On whether CEOs have a responsibility to comment on social and political issues:

“For me, being a Latino and having grown up and experienced bias, it’s very personal. But I have to separate my personal views and the views of my company. I cannot express them too loudly for fear that something might happen to the company because of it, but at the same time it’s difficult to be silent. I wrote a LinkedIn post just a little while ago, and one of my commentaries was, ‘This is not the United Airlines CEO speaking, this is just a simple guy who’s an immigrant, who’s grown up and [received] all of the incredible blessings this country offers.’ But because I can speak, I want to speak for those who can’t. It’s a balance, clearly… we can hide behind that as CEOs, but I choose not to, in a balanced way. I have a pulpit, but I need to use it wisely.”

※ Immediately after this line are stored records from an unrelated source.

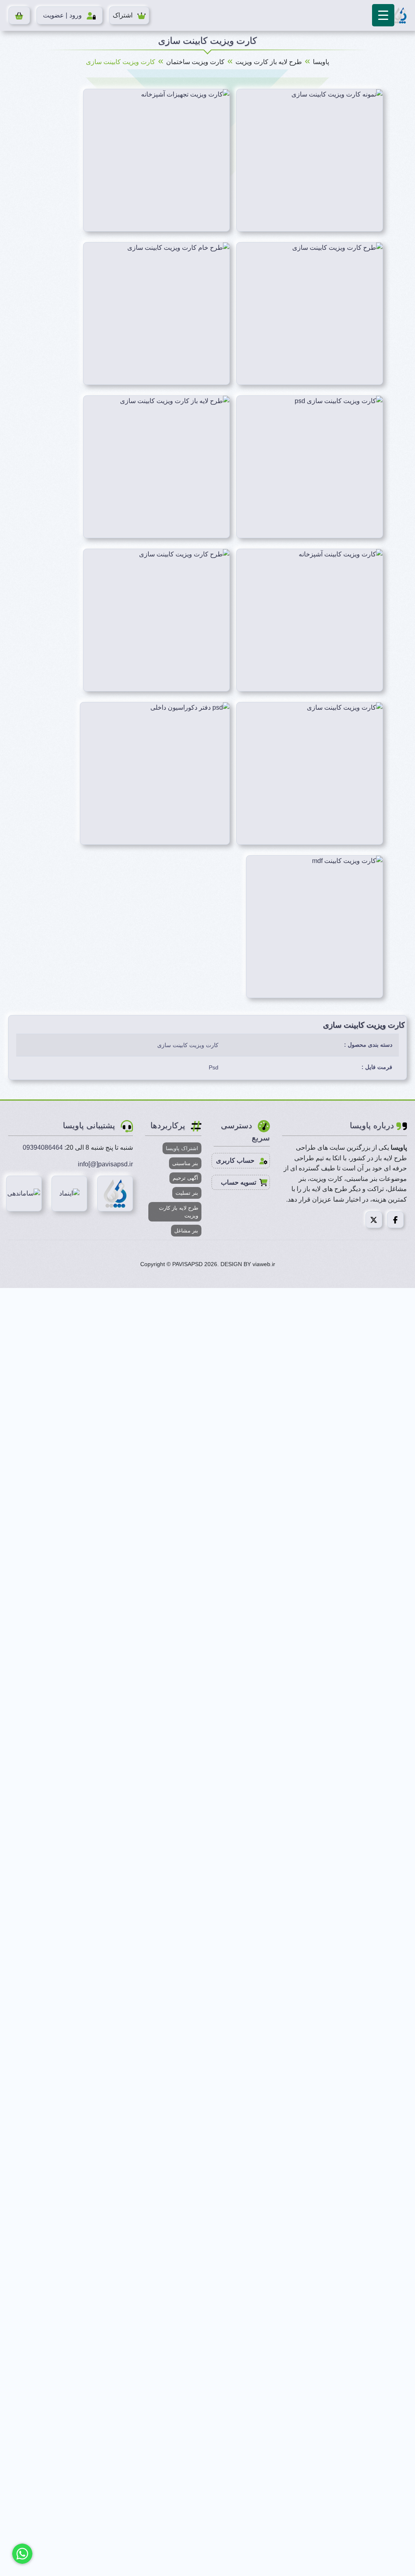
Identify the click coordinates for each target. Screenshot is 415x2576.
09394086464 (43, 1147)
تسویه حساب (238, 1182)
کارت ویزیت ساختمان (195, 61)
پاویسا (321, 61)
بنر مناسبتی (185, 1163)
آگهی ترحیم (185, 1178)
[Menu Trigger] (383, 15)
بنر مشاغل (186, 1231)
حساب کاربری (236, 1160)
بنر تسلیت (186, 1193)
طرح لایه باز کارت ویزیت (268, 61)
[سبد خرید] (19, 15)
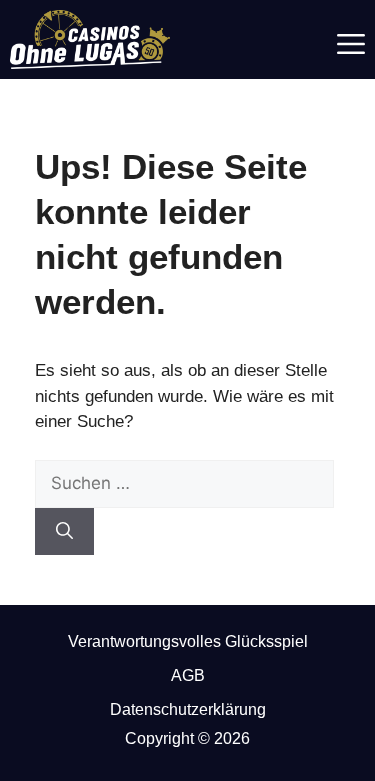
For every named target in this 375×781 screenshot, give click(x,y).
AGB (188, 675)
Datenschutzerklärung (188, 709)
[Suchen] (64, 532)
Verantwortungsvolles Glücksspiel (188, 641)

On balancing social responsibility with business performance:

“Being a CEO, I have to build a company that’s not only principled in nature, but it also has to be profitable. We have to be in the marketplace, and we have to make tough decisions. And when you make those tough decisions, if you [have] that goodwill built up with your employees…they give you a lot of leeway. Compassionate is one word, but principled and profitable as a company is probably the broader term of what we’re trying to achieve.”

On the advice he’d give to a younger version of himself:

“Swing easy. If anyone’s tried to play tennis or golf, if you watch the professionals, their swing is almost effortless. I think early on in your career… you tend to be instructed to not be yourself, and that’s just a fundamental flaw, because you are who you are. When you start understanding who you are, both good and bad, and start playing to those strengths and shoring up areas of development, that makes a difference. I [worked] in really hard political and cultural environments…you always had to be impressing someone. I’m a pretty happy-go-lucky guy who just happens to have a level of intellect and connection, and sometimes it was strained in that place. I learned from there to say, ‘You know what? I’m not gonna be that. I’m just going to be myself and if someone doesn’t like that, I’ll go somewhere else.’”

What he hopes his legacy at United will be:

“Churchill said, ‘It may be the end of the beginning, but we still have a long way to go.’ Flying 100 million+ customers with 700 flights in the air at any point in time in the day, there are eventually going to be failures, so we’ll continue to work on and fix that, and leave a culture of people really wanting to care about you. Someone recently said, ‘Oscar, you have an ability to make everyone feel like someone, and that’s a wonderful thing.’ Of all the things people could say about me, I think I like that one [the most]. To all of you, you are someone in your own lives, and you are to us as customers.”

This interview has been edited and condensed for clarity.